This post summarizes some of what I've got so far. I've also been collecting testimonials to share with the students. These are stories from arts and social science students, graduates, and professors explaining why code is useful to them. I will share those another day.
If you've got any ideas to add to this, please do share!
Why Learn About Data Representation
It’s inevitable: no matter what field you’re in, you’ll have to work with data in some form or another. Having a good mental model of how information is stored on a computer can help you not only manipulate that data, but think about the best ways of collecting, storing, and analyzing it.
For example, if you need to collect images for a project, you might have previously just used colour images by default. But now that you know how much less space grayscale images can take, you might decide that they are the better choice when colour is not needed.
Why Learn Computational Thinking
Computational thinking is about problem solving. We use computers to solve problems in every field these days. It’s not enough to be able to follow a tutorial on “how to do X” - you need a deeper understanding of how computation works in order to tackle previously unseen problems and know that you are solving them correctly and efficiently.
Here are some specific reasons to practice this type of thinking:
- You need to know how to take a problem you need to solve and transform it into something a computer can actually work with. We think too high-level for a computer to “get” what we want to do without breaking things down into really specific chunks.
- The world is becoming increasingly complex, and you need to be able to deal with that complexity.
- Similarly, you need to be able to handle ambiguity and open-endedness in the way a problem is defined and even in how you are expected to solve it.
Why Learn About Algorithms
Algorithmic thinking is part of computational thinking. You might run into a situation where you have to program your own algorithms as solutions to problems. Even if you never touch a line of code again, learning algorithmic thinking is useful. Here’s why:
- You build a mental model for how computers work. This helps you choose the right tool for the job when you have to solve your own problems, and do a better job of troubleshooting when things go wrong.

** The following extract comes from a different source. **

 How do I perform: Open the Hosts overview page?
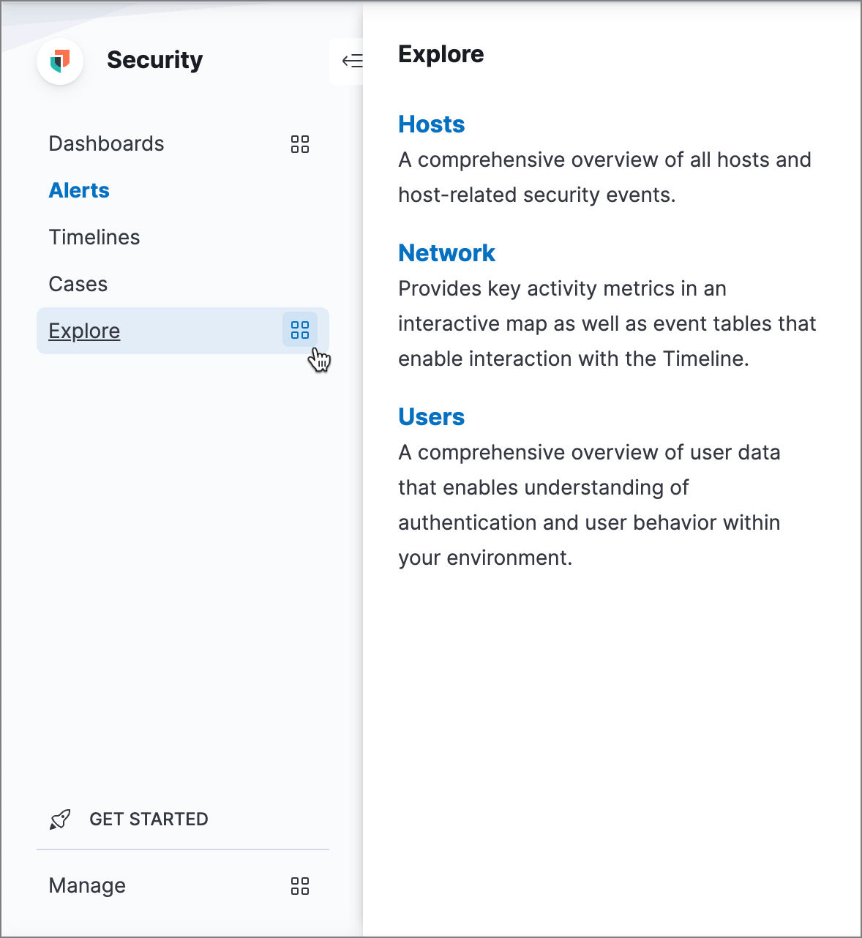pyautogui.click(x=431, y=124)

- The ability to write out an idea correctly and unambiguously transfers to the ability to write effective instructions or arguments in essays and other documents.
- To think algorithmically is to be able to specifically translate a problem into something the computer can solve, whether you use Python, Excel, SBSS, or some other tool to actually solve the problem.
Why Learn How to Code
This is a big one, obviously. Being able to solve problems with code means you can tackle problems that Excel and other programs can’t help you with (for example, text-based problems). It also means that you have full control over the solution, giving you the ability to customize it to suit your needs exactly.

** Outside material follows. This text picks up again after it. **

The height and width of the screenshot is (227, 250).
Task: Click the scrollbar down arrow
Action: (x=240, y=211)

Here are some general reasons to learn how to code:
- Writing some code is the best way to understand concepts that can be applied elsewhere, like if statements and while loops. It is also the most precise form of algorithmic thinking.
- If you know how to code, you have the power to be endlessly creative. From interactive fiction to web apps to computational art, there’s a lot you can do with code that is difficult or impossible without it!
- Writing simple programs can help you automate the really boring parts of using a computer.
- If you have an idea, you don’t have to wait for someone else to create it. You can do it yourself!
- If you can put a knowledge of programming together with whatever it is you are studying, you become extremely valuable to that industry. High paying jobs that few people can do well become open to you.
Here are some real example problems that can best be solved with code:
- Rescaling climate change data to analyze it in new ranges
- Text analysis by making a concordance of a text
- Digitizing horizon shading (when does the sun rise/set behind mountains, local rocks, trees, ...)
- Removing noise from measurements of snow height made by an ultrasonic sounder
- Facilitating collection and analysis of data from an experiment that determines whether seeing the sign of a simple mathematical equation before the numbers gives someone an edge in solving that problem quickly
These are some answers I got on Twitter when I asked “Why do you think an arts/social science student should learn to code? Reply with your reason, be it fun or practical, general or specific.”
- “Same reason a CS student should learn from the arts: a different perspective is aways [sic] 'a good thing'.”
- “Social science - 1 word, data. Arts - creativity.”
- “So they know enough about the difficulty of software dev that, if elected, they don't do a http://healthcare.gov”
- “because Robert A. Heinlein: http://www.elise.com/quotes/heinlein_-_specialization_is_for_insects”
- “the world is increasingly complex, and built, more every day, in code. being unable to understand basic science or software will soon be nearly as self-limiting as lacking numeracy or literacy is for many people now.”